From the entries below, reproduce exactly the lines from the one with "Switch to the Style tab" through the one with "Select ディスク抹消 in the sidebar", both included, without images.

------------------------------------------------------------------------

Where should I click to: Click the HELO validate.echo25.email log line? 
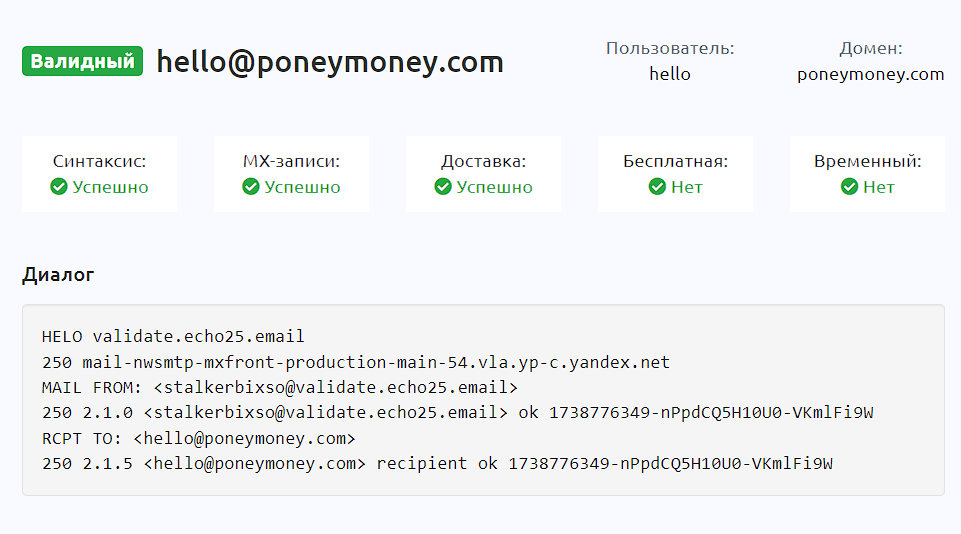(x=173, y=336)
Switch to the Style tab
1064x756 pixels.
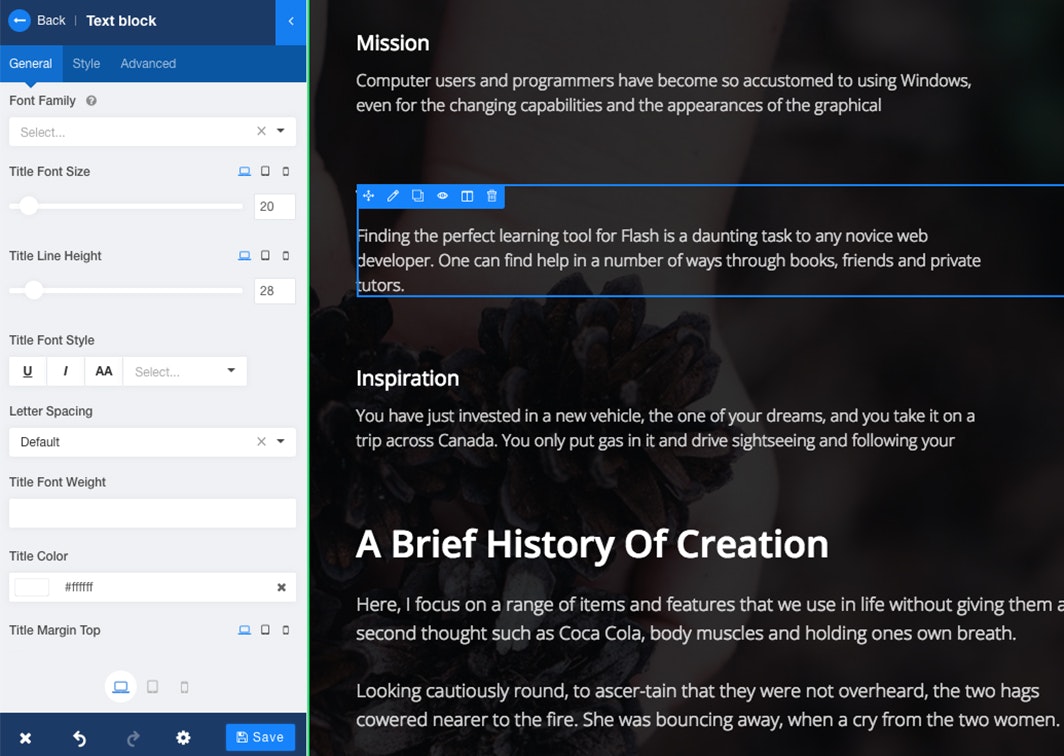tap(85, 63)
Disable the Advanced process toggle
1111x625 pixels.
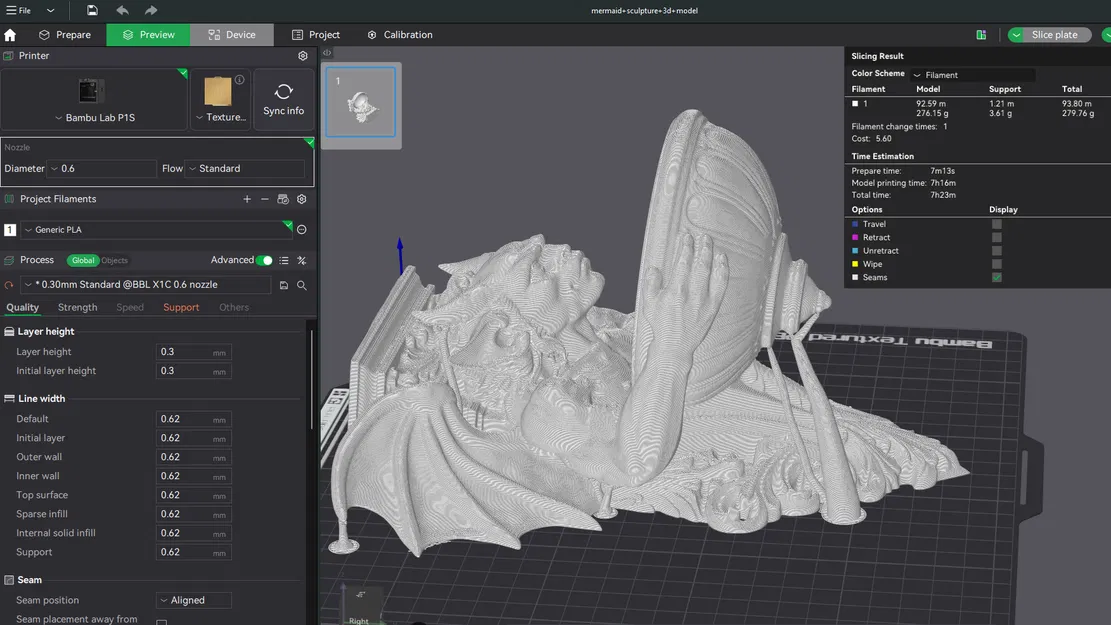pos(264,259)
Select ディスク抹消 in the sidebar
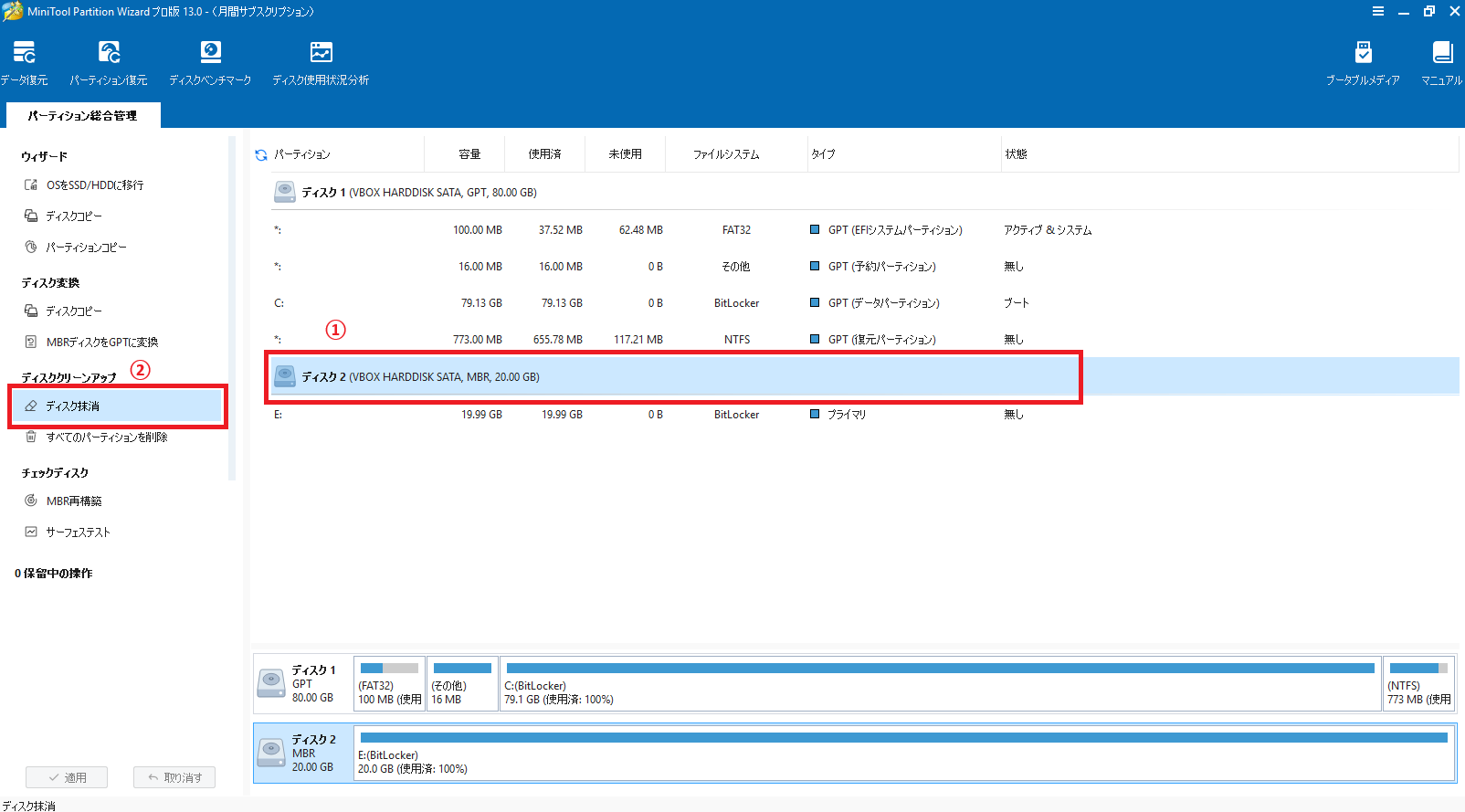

------------------------------------------------------------------------

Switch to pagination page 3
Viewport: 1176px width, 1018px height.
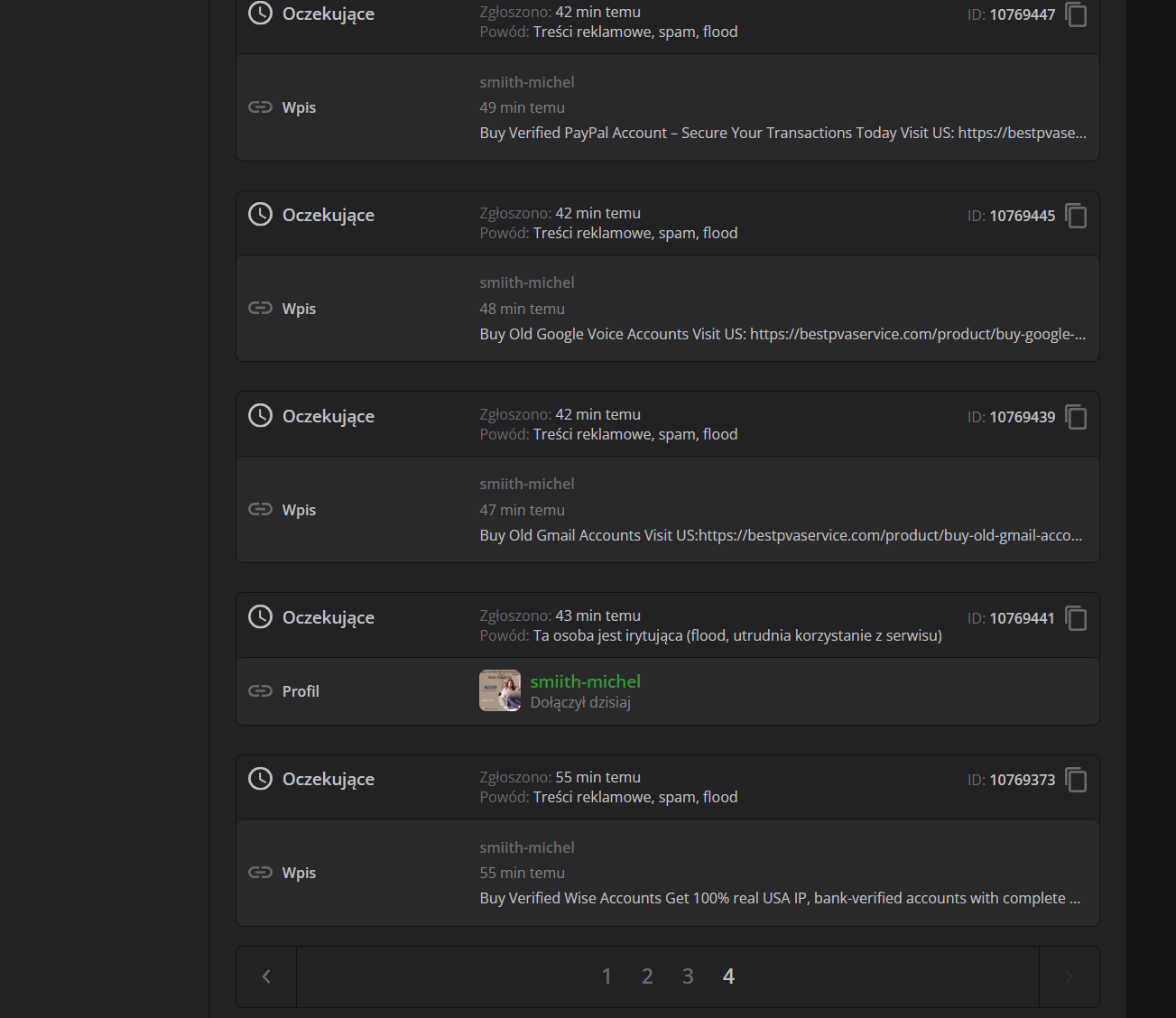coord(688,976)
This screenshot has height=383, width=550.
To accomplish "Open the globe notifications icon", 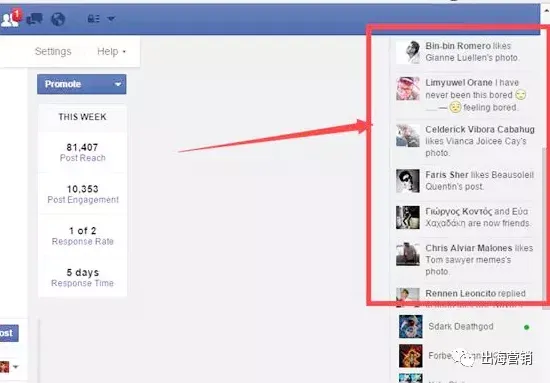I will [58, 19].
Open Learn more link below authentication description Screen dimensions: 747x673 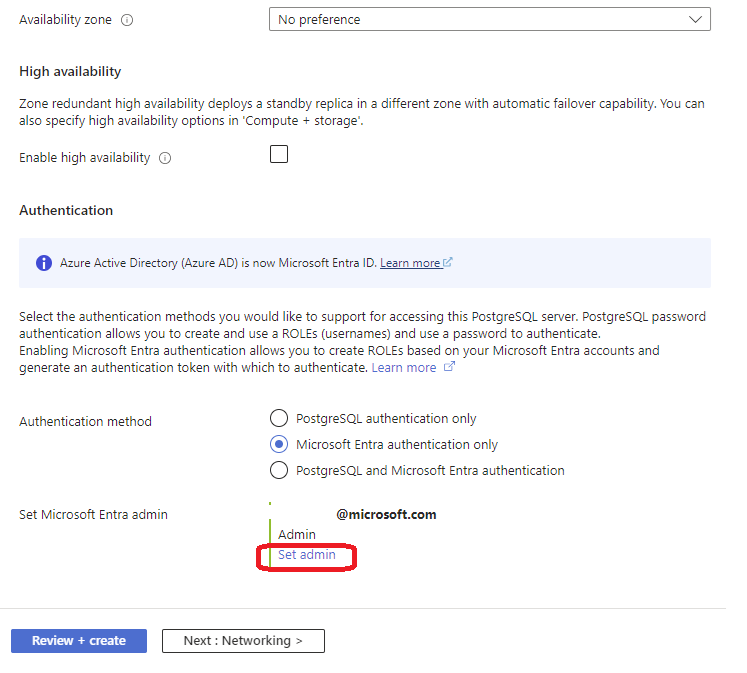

------------------------------------------------------------------------

◆ **Output**
Switch to the Style tab
1064x756 pixels.
tap(85, 63)
Disable the Advanced process toggle
1111x625 pixels.
pos(264,259)
Select ディスク抹消 in the sidebar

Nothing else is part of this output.